Entries from a dataset:
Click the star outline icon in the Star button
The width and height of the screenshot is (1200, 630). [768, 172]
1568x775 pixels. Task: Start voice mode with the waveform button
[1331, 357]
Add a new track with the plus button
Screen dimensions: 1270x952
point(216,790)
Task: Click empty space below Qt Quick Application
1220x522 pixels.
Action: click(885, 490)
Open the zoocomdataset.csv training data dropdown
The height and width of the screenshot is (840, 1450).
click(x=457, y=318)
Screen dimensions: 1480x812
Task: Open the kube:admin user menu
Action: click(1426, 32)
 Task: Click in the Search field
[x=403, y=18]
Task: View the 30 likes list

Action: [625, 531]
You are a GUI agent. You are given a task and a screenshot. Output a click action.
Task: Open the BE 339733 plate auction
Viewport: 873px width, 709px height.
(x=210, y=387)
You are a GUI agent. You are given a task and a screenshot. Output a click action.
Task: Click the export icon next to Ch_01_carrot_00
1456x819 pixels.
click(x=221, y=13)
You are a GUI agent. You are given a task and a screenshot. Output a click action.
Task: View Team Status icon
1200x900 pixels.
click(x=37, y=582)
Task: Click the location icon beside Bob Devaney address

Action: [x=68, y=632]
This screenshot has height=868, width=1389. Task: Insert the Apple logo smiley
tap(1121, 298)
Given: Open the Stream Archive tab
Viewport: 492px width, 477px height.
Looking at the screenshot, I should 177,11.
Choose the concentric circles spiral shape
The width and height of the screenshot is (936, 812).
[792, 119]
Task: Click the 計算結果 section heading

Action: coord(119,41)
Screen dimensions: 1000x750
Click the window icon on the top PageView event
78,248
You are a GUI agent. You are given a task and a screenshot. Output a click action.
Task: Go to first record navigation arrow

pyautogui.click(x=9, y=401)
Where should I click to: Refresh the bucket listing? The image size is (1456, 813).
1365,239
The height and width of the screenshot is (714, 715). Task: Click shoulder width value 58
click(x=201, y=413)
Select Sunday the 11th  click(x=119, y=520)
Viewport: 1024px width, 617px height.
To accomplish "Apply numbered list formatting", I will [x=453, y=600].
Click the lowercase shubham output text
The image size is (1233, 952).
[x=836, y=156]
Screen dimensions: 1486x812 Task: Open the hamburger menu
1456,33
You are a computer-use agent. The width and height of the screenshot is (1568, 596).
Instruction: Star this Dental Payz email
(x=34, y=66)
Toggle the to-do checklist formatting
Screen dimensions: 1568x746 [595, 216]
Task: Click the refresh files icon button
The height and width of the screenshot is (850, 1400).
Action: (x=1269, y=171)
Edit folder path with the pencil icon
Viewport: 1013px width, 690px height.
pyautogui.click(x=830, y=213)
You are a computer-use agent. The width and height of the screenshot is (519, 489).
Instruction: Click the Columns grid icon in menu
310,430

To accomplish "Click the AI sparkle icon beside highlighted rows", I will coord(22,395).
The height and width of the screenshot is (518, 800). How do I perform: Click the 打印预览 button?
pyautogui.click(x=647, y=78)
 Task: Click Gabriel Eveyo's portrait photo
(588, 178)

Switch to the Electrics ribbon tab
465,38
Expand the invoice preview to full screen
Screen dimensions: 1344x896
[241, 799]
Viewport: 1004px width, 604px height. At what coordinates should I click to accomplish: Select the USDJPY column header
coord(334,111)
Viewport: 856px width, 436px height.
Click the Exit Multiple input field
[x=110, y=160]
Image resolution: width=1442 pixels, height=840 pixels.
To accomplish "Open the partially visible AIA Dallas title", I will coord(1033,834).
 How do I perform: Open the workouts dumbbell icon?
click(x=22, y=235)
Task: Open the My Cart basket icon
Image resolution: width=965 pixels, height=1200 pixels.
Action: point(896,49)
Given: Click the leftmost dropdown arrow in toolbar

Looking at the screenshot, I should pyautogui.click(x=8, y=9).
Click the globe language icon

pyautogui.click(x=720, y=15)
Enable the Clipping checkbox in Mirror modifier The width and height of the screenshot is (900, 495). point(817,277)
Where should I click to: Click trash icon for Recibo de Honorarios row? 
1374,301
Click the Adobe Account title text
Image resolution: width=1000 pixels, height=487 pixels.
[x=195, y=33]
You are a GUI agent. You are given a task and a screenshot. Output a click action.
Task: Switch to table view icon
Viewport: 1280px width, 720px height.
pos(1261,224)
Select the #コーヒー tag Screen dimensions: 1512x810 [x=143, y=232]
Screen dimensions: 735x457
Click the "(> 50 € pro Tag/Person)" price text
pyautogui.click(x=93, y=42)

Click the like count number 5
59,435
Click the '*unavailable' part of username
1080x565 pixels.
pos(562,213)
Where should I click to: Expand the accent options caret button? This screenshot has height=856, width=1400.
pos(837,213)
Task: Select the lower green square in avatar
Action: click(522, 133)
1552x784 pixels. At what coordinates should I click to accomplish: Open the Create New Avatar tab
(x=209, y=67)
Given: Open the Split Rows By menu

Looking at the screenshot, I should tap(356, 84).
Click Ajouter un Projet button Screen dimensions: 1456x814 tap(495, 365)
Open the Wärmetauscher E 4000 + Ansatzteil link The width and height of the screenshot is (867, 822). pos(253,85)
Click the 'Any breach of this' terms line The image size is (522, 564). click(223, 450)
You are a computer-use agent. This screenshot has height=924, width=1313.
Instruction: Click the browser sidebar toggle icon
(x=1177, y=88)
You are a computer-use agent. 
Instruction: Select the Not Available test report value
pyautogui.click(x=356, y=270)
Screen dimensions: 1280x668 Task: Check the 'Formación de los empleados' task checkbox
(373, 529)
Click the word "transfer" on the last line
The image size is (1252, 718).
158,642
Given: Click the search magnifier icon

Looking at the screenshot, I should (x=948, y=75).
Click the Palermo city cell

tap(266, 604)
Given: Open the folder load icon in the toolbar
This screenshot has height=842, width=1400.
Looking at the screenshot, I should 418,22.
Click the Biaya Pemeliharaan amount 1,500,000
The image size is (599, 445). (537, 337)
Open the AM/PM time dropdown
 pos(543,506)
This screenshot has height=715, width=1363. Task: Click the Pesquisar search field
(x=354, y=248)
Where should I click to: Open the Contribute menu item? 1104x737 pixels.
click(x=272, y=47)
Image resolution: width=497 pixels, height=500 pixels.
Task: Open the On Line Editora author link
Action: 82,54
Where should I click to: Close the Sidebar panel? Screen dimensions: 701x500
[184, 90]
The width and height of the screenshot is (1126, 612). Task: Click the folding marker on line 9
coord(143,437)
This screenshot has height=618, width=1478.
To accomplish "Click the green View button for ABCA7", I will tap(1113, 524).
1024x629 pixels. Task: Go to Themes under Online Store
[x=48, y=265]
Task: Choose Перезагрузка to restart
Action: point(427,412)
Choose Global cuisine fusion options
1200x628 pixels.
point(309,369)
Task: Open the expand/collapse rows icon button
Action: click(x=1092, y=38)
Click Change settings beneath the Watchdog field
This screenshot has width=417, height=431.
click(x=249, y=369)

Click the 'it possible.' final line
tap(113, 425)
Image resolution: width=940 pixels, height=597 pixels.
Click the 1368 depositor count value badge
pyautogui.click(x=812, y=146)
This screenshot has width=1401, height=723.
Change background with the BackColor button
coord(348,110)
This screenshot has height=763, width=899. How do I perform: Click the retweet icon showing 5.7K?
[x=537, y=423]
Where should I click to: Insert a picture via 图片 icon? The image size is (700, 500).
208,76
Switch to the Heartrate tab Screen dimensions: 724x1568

◆ **Directions**
Find each line in the material that contains the word "Switch" and copy those lines out in full.

◆ **Answer below**
Switch to the Electrics ribbon tab
Task: Switch to table view icon
Switch to the Heartrate tab Screen dimensions: 724x1568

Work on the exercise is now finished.